Wednesday, February 2, 2011

Things To Do Today: Start My Own Country

Leonard Caslin, a.k.a. Prince Leonard I of Hutt, is a man for all seasons. Hutt, or more properly Hutt River, is a micronation on the Australian subcontinent (Australia is the Texas of the South Pacific). The Prince of this patch of western Australia is the unsung hero, the lodestar of the dispossessed, the disenfranchised, the superannuated, the ignored, the sidelined and the just plain pissed off of the globe. He is a model of adaptation, of self-invention, of landing squarely on one's feet, of one who can make lemonade from lemons (now there's a trick).

Forty years ago, Leonard Caslin farmed an anonymous 18,500-acre patch of wheat in western Australia. Angered by a government-imposed quota on his chosen commodity, Leonard seceded from the body politic and inaugurated his own 18,500-acre principality, dubbed himself as aforementioned, and proceeded to starve the larger beast by withholding taxes. Leonard was, in a word, the self-appointed Howard ("Mad As Hell") Beale of the subcontinent. 

His primary interest does not seem to have been the wider spread of democracy so much as the institution of a limited anarchy such as that of Great Britain. Nonetheless, and being far enough away from the center of Australian civilization that no one cared enough or could get there soon enough to stop the proceedings,  the great experiment in nation-building took - Leonard displays in the royal compound a laminated and framed letter from the Australian tax authorities stating that he has “been deemed to be a non-resident of Australia for income-tax purposes.” (The Australian authorities, being the very devils of irony, clearly intended to compliment Leonard by deeming him to be a "non-resident of Australia.") Further, the news account remarks, Hutt River, "tapping into Australia’s convict history and an enduring popular disdain for central authority, also inspired a proliferation of new micronations across the country."  The engine of history, as Marx noted, is economics.

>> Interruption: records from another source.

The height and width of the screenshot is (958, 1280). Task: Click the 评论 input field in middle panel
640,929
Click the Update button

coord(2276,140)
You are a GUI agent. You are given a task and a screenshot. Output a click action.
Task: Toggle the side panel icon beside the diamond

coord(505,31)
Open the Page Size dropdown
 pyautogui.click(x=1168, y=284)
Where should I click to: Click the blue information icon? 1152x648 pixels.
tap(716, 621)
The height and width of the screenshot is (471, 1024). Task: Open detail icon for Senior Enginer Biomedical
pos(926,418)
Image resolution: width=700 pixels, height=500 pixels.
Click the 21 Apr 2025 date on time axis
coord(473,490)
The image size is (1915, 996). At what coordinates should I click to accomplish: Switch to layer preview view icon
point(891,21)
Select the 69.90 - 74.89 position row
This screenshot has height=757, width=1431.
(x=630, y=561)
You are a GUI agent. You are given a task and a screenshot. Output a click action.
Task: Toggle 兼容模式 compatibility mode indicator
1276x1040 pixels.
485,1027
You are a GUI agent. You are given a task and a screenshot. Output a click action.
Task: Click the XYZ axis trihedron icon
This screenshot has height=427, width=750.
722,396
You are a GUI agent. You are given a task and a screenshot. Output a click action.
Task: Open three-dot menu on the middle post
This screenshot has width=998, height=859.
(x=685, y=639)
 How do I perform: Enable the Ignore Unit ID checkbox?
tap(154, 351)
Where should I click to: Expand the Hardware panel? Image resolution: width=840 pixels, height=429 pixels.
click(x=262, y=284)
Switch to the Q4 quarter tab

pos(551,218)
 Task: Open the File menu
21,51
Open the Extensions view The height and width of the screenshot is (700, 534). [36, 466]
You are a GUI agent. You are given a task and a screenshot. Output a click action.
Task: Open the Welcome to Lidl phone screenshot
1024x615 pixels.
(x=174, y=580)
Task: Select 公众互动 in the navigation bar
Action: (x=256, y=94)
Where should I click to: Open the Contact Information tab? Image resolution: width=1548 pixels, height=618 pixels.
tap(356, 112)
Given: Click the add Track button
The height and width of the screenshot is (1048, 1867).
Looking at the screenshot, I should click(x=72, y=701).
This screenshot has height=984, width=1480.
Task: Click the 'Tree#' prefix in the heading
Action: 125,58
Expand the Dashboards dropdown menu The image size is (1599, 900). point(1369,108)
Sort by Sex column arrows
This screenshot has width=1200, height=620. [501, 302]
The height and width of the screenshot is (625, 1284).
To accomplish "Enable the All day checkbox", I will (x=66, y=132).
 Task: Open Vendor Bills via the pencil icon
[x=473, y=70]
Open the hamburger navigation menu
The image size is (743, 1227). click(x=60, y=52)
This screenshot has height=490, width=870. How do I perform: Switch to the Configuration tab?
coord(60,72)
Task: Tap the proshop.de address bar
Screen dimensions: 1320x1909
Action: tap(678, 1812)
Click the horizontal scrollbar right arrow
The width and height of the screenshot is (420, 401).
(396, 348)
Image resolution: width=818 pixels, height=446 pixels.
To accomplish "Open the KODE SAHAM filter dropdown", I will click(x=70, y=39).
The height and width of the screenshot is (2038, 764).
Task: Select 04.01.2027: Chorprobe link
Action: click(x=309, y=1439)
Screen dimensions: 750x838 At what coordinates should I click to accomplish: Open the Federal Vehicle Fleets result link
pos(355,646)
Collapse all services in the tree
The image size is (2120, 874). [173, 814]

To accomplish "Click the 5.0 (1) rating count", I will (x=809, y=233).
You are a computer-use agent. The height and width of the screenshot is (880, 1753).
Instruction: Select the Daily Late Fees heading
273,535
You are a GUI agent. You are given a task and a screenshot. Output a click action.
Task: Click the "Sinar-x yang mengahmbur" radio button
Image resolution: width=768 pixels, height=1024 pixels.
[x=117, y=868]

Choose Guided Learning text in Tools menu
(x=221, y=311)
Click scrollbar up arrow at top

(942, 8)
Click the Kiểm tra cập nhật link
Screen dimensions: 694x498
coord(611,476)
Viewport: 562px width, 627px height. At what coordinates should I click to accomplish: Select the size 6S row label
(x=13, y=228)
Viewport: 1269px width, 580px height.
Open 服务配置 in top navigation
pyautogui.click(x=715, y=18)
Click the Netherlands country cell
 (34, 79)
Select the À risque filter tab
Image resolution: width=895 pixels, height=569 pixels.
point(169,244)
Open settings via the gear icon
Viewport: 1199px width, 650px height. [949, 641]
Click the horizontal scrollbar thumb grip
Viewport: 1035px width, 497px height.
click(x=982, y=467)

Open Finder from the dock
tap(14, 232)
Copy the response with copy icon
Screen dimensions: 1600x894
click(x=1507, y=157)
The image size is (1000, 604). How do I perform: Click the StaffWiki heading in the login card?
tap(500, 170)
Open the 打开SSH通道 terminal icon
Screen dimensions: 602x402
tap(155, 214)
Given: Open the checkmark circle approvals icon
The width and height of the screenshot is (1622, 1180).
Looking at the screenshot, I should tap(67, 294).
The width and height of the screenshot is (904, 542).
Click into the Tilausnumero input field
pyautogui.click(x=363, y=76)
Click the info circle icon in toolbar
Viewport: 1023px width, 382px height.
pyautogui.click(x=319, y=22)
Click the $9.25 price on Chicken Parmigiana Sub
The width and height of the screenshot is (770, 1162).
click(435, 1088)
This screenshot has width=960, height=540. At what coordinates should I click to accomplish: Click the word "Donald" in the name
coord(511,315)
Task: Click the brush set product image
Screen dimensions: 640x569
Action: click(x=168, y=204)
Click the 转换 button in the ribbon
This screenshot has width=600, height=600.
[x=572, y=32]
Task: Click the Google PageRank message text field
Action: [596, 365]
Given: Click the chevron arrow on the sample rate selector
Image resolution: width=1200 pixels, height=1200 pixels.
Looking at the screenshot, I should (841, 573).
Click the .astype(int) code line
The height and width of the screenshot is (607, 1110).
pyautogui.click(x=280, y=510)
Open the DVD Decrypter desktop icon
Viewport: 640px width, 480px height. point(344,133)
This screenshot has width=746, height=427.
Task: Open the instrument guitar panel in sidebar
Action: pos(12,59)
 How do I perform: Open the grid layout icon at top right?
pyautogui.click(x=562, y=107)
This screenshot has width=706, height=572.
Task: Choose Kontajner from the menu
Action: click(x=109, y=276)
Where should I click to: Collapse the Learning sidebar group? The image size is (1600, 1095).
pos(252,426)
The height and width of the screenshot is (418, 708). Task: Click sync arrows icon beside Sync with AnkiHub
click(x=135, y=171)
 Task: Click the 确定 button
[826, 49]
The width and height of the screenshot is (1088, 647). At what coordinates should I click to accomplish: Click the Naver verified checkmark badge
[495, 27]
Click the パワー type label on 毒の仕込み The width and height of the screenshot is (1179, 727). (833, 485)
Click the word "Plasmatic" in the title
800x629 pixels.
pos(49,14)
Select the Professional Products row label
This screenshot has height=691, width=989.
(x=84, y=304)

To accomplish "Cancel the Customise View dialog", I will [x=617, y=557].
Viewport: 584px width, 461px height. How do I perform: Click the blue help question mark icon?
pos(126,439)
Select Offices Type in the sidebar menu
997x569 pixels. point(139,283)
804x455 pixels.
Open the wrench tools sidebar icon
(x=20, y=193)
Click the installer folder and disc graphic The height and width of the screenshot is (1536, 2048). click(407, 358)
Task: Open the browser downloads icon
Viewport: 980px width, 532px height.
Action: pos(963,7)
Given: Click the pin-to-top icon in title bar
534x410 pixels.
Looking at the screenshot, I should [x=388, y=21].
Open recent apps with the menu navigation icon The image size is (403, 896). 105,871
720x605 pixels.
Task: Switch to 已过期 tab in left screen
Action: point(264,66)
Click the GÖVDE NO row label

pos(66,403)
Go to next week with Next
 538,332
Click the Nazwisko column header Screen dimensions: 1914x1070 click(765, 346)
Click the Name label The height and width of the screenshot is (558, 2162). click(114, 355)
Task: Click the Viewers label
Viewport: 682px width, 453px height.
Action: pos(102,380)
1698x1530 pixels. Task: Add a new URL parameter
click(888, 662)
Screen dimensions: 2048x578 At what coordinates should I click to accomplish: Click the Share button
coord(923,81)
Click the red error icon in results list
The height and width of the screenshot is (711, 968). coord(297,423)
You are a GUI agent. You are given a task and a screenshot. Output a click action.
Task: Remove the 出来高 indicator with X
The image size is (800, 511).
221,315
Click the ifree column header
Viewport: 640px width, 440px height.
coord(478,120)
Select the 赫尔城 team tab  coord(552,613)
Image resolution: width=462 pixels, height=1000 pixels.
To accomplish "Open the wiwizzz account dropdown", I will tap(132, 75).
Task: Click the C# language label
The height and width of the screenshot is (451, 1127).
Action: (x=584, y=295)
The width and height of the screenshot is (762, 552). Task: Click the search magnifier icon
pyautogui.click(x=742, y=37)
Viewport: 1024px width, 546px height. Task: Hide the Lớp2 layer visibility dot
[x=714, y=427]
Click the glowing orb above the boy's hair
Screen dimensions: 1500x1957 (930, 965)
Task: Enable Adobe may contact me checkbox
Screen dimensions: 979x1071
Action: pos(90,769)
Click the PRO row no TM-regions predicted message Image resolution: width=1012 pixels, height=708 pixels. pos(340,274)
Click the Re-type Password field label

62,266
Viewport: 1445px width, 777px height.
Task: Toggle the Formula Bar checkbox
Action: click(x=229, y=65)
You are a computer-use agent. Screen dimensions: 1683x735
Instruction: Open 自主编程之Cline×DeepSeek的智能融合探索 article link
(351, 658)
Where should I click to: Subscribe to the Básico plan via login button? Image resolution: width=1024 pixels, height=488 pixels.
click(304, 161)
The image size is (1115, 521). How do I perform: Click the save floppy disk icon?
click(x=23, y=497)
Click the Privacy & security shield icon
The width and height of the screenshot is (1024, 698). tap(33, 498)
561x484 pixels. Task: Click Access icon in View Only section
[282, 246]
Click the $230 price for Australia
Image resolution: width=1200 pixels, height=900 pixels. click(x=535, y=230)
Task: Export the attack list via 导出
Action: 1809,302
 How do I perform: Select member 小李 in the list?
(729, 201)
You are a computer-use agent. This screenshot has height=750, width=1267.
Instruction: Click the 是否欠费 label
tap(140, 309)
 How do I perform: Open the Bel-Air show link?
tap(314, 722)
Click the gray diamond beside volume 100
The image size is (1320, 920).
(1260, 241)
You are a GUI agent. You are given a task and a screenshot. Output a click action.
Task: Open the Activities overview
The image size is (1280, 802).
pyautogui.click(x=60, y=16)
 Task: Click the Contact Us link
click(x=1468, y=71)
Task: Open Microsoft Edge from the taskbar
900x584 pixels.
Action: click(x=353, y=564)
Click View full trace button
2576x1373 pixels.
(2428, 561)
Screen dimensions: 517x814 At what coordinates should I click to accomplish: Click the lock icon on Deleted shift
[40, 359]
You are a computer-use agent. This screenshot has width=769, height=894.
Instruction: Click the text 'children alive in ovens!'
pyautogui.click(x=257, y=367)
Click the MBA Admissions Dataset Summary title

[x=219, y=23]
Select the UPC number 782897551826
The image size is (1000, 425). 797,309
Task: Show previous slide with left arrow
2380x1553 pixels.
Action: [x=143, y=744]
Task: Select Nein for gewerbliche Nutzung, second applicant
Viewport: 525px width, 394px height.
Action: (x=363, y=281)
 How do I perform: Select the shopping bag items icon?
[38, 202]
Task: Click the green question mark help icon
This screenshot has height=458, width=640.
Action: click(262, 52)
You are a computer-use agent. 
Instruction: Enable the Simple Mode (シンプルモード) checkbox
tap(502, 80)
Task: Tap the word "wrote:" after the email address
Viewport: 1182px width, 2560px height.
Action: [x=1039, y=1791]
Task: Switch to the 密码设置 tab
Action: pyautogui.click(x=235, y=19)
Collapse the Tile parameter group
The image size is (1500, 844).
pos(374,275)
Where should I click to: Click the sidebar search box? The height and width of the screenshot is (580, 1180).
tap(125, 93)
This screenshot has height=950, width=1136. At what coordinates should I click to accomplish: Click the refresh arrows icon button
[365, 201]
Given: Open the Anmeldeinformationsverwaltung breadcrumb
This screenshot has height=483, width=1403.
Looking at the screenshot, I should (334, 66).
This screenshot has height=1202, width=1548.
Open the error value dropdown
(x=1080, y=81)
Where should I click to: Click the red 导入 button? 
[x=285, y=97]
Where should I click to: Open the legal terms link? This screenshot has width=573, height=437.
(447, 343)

Hutt River is now a going concern, although not officially recognized as a separate nation by the Australian (or any other) government. But it attracts young backpackers, mostly Germans, by the thousands each year, who walk up the gravel road into the Huttian capital where they are issued official tourist visas and have their passports stamped by none other than the Prince. The capital, like London, Washington or Rome, boasts its own national sculpture in public spaces, not exactly Lord Nelson in Trafalgar Square, but at least you can tell who it is.
  "Done 'im meself. I'm saving up for a plinth."

Once you are a prince, of course, there's no retirement in sight. Always something to do. Perhaps the most inspiring aspect of such secession from the main body is its self-sufficiency and complete autonomy. Hutt River has about 20 residents, a commonwealth of about the size that allows the local potentate plenty of leisure for civic projects (see photo) or just to be alone with his hopes and dreams.

Naturally it might occur to anyone possessed of sufficient leisure to take a page from the Book of Prince Leonard,

cast off from the safe haven, strike out on one's own, and occupy one's allotted time with self-determination and autonomous government. My own rationale for secession is two-fold: I could balance my national budget and keep anyone I wished out of my yard. Balancing the budget, a dicey matter even in the best of times, would be easy in my country since I have no plans to return to school myself and can mandate the teaching of creationism as a way to prepare my nation's students for careers in the 21st century (no education line item); need no roads or highways, seaports, airports, transmission grid, etc. in my yard (no infrastructure); can rely, as Canada does, on the extravagant military expenditures of the United States for my own national security (no defense budget); already know a naturopath who works cheap (affordable quality healthcare for everyone in my country). 

I could, in short, replicate Texas in my yard and tap into my own convict history.